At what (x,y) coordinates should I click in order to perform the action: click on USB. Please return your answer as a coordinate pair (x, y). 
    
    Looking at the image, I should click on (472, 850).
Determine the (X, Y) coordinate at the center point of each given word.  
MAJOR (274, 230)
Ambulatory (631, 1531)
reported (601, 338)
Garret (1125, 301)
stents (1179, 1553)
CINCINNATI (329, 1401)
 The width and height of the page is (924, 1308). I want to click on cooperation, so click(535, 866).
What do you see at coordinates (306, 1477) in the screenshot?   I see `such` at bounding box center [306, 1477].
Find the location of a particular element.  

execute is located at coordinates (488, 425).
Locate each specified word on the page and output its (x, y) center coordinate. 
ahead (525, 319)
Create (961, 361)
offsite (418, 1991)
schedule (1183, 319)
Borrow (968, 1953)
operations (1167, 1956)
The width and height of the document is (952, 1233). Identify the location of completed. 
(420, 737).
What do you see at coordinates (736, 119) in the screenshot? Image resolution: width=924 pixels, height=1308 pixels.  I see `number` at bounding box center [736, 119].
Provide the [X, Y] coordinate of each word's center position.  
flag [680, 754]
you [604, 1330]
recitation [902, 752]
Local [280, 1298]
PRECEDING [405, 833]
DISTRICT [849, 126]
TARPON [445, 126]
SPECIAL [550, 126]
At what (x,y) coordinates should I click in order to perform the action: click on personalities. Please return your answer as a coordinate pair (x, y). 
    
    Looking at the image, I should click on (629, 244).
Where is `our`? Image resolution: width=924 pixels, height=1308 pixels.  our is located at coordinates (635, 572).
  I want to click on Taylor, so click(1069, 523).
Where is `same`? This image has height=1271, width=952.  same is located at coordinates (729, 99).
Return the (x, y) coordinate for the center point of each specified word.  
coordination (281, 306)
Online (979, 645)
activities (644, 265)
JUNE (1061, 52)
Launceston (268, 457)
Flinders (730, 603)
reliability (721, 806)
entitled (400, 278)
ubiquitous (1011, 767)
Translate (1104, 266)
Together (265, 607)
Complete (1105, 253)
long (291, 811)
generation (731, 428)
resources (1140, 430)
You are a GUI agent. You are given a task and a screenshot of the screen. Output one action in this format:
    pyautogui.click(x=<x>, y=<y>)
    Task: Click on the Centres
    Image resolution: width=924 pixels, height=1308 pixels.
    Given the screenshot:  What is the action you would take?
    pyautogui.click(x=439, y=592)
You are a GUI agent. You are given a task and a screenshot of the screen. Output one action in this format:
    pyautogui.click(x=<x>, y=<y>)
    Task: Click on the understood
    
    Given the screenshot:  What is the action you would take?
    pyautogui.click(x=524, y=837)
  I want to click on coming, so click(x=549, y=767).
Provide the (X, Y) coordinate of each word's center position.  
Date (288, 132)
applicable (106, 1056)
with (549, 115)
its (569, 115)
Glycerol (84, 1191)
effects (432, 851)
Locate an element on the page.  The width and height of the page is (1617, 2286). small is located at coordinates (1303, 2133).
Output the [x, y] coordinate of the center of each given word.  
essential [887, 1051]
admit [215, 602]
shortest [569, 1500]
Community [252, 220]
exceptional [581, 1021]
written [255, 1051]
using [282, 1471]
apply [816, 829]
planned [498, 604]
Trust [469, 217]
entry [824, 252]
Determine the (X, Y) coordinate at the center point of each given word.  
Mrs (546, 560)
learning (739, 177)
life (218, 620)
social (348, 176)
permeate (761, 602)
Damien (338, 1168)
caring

*EXERCISE OBJECTIVE*. Quote every one of the entries above verbatim, line for line.

*EXERCISE RESPONSE*.
At what (x,y) coordinates should I click in order to perform the action: click on USB. Please return your answer as a coordinate pair (x, y). 
    
    Looking at the image, I should click on (472, 850).
Determine the (X, Y) coordinate at the center point of each given word.  
MAJOR (274, 230)
Ambulatory (631, 1531)
reported (601, 338)
Garret (1125, 301)
stents (1179, 1553)
CINCINNATI (329, 1401)
 The width and height of the page is (924, 1308). I want to click on cooperation, so click(535, 866).
What do you see at coordinates (306, 1477) in the screenshot?   I see `such` at bounding box center [306, 1477].
Find the location of a particular element.  

execute is located at coordinates (488, 425).
Locate each specified word on the page and output its (x, y) center coordinate. 
ahead (525, 319)
Create (961, 361)
offsite (418, 1991)
schedule (1183, 319)
Borrow (968, 1953)
operations (1167, 1956)
The width and height of the document is (952, 1233). Identify the location of completed. 
(420, 737).
What do you see at coordinates (736, 119) in the screenshot? Image resolution: width=924 pixels, height=1308 pixels.  I see `number` at bounding box center [736, 119].
Provide the [X, Y] coordinate of each word's center position.  
flag [680, 754]
you [604, 1330]
recitation [902, 752]
Local [280, 1298]
PRECEDING [405, 833]
DISTRICT [849, 126]
TARPON [445, 126]
SPECIAL [550, 126]
At what (x,y) coordinates should I click in order to perform the action: click on personalities. Please return your answer as a coordinate pair (x, y). 
    
    Looking at the image, I should click on (629, 244).
Where is `our`? Image resolution: width=924 pixels, height=1308 pixels.  our is located at coordinates (635, 572).
  I want to click on Taylor, so click(1069, 523).
Where is `same`? This image has height=1271, width=952.  same is located at coordinates (729, 99).
Return the (x, y) coordinate for the center point of each specified word.  
coordination (281, 306)
Online (979, 645)
activities (644, 265)
JUNE (1061, 52)
Launceston (268, 457)
Flinders (730, 603)
reliability (721, 806)
entitled (400, 278)
ubiquitous (1011, 767)
Translate (1104, 266)
Together (265, 607)
Complete (1105, 253)
long (291, 811)
generation (731, 428)
resources (1140, 430)
You are a GUI agent. You are given a task and a screenshot of the screen. Output one action in this format:
    pyautogui.click(x=<x>, y=<y>)
    Task: Click on the Centres
    Image resolution: width=924 pixels, height=1308 pixels.
    Given the screenshot:  What is the action you would take?
    pyautogui.click(x=439, y=592)
You are a GUI agent. You are given a task and a screenshot of the screen. Output one action in this format:
    pyautogui.click(x=<x>, y=<y>)
    Task: Click on the understood
    
    Given the screenshot:  What is the action you would take?
    pyautogui.click(x=524, y=837)
  I want to click on coming, so click(x=549, y=767).
Provide the (X, Y) coordinate of each word's center position.  
Date (288, 132)
applicable (106, 1056)
with (549, 115)
its (569, 115)
Glycerol (84, 1191)
effects (432, 851)
Locate an element on the page.  The width and height of the page is (1617, 2286). small is located at coordinates (1303, 2133).
Output the [x, y] coordinate of the center of each given word.  
essential [887, 1051]
admit [215, 602]
shortest [569, 1500]
Community [252, 220]
exceptional [581, 1021]
written [255, 1051]
using [282, 1471]
apply [816, 829]
planned [498, 604]
Trust [469, 217]
entry [824, 252]
Determine the (X, Y) coordinate at the center point of each given word.  
Mrs (546, 560)
learning (739, 177)
life (218, 620)
social (348, 176)
permeate (761, 602)
Damien (338, 1168)
caring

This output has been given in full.